Pendiri sekaligus Presiden Komisaris NT Corp, Nurdin Tampubolon, menilai perekonomian Indonesia masih cukup tangguh meski terdampak konflik geopolitik global, khususnya perang yang melibatkan Amerika Serikat, Israel, dan Iran. Pandangan itu ia sampaikan dalam program NTV Prime bertajuk “Perang Mereda, Kemana Arah Ekonomi Kita?” di Nusantara TV, Kamis (9/4/2026).
Nurdin mengakui ketegangan di Timur Tengah memberi tekanan terhadap ekonomi global, termasuk Indonesia. Ia merujuk data Bank Dunia yang memproyeksikan pertumbuhan ekonomi Indonesia pada 2026 berada di angka 4,7 persen, sedikit menurun dari proyeksi sebelumnya 4,8 persen. Menurutnya, lonjakan harga energi dan ketidakpastian kebijakan global menjadi faktor penghambat utama.
Meski demikian, Nurdin menilai posisi Indonesia masih relatif lebih baik dibandingkan rata-rata pertumbuhan ekonomi kawasan Asia Timur dan Pasifik yang disebut berada di angka 4,2 persen.
“Secara umum kondisi perekonomian kita masih bagus. Belum terlihat dampak yang mengkhawatirkan yang bisa mengganggu kehidupan ekonomi secara signifikan,” ujar Nurdin.
Ia mengingatkan agar Indonesia tidak lengah, meskipun saat ini telah terjadi gencatan senjata yang memberi sentimen positif bagi pasar global. Menurutnya, situasi tersebut bisa saja hanya bersifat sementara.
Dari sudut pandang pelaku usaha, Nurdin menilai dampak terhadap rantai pasok dan rencana investasi sejauh ini masih terkendali. Ia menyebut Indonesia cukup kuat menghadapi tekanan eksternal, namun tetap perlu mengantisipasi potensi gejolak lanjutan.
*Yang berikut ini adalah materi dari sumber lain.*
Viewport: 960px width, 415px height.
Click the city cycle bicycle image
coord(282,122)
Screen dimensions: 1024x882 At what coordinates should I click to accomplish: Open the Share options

Lebih lanjut, Nurdin menekankan pentingnya pembangunan ekonomi berbasis sumber daya lokal sebagai kunci ketahanan nasional. Ia menyebut kemandirian di sektor pangan dan energi akan membuat Indonesia lebih tahan terhadap tekanan global.
Ia juga mengapresiasi langkah pemerintahan Presiden Prabowo Subianto yang dinilai telah mengarah pada pembangunan industri pertanian, penguatan ekosistem pangan dan energi, serta hilirisasi sumber daya.
“Itulah sebenarnya jawabannya. Tinggal bagaimana pelaku usaha dan masyarakat bisa bersama-sama meningkatkan pemanfaatan sumber daya lokal menjadi kekuatan ekonomi bangsa,” jelasnya.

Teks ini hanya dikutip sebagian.